Contact: Aspen Harris
STARKVILLE, Miss.—Mississippi State’s head of the Department of Political Science and Public Administration is the featured speaker Friday [Sept. 15] during the university’s annual Constitution Day program.
Professor Brian Shoup will discuss “The Purity Problem: Partisan Sorting and the Dangerous Quest for Political Authenticity,” at 1 p.m. in Fowlkes Auditorium on the third floor of Colvard Student Union.
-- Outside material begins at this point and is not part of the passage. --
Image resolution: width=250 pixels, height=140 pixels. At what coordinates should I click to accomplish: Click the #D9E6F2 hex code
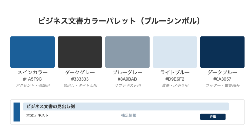click(175, 79)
The event is free to all.
Constitution Day celebrates the signing of the U.S. Constitution on Sept. 17, 1789. Federal law requires all publicly funded educational institutions to recognize the occasion by offering programming on the Constitution’s history and principles.
Shoup said the country’s constitutional republic is a “remarkable” form of government, but “it is only as successful as the commitment to the virtues of temperance and wisdom.”
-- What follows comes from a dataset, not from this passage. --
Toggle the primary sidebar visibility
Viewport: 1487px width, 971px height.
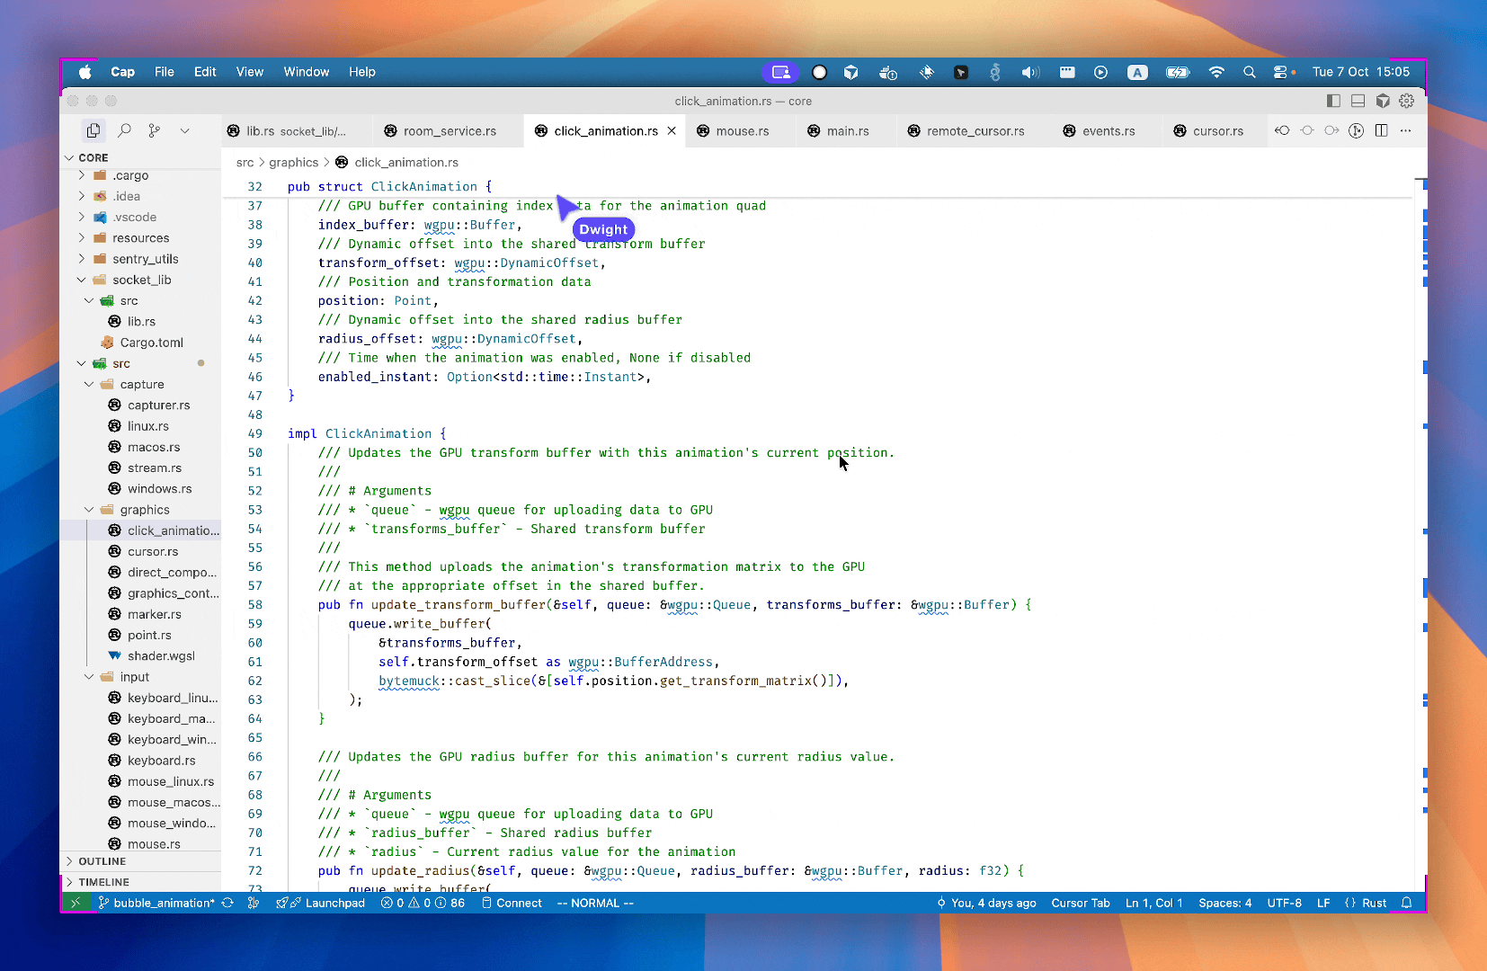(x=1333, y=101)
“Unfortunately, the contemporary moment is defined in large part by technological and structural changes that reduce our commitments to the virtues upon which successful republics rely. The felt need for ‘authenticity’ in our leaders, coupled with the demands our increasingly polarized ideological movements make upon us, represents a threat to the functioning of our form of government,” Shoup said. “In this presentation, these factors will be explored as will potential solutions that can help strengthen our civic bonds.”
Sponsored by MSU’s College of Arts and Sciences, the PSPA department and the Lamar Conerly Governance Forum, Shoup’s presentation is part of the university’s Conerly Governance Lecture Series.
The lecture is part of a series made possible by major support from Lamar Conerly, a 1971 MSU accounting/pre-law graduate and longtime partner with the Destin, Florida, law firm of Conerly, Bowman and Dykes LLP. Conerly is a former national MSU Alumni Association president and College of Business Alumni Fellow.
Shoup received his bachelor’s degree in political science from Creighton University and his Ph.D in political science with a focus in comparative politics and public policy from Indiana University. With research interests in ethnic conflict, state and nation-building, and Sub-Saharan African politics, he authored the 2007 work “Conflict and Cooperation in Multi-Ethnic States: Institutional Incentives, Myths, and Counterbalancing,” and also co-edited “U.S.-Indian Strategic Cooperation into the 21st Century: More than Words.”
His work has appeared in journals and publications such as Perspectives on Politics, Democratization, Journal of Democracy, and Commonwealth and Comparative Politics.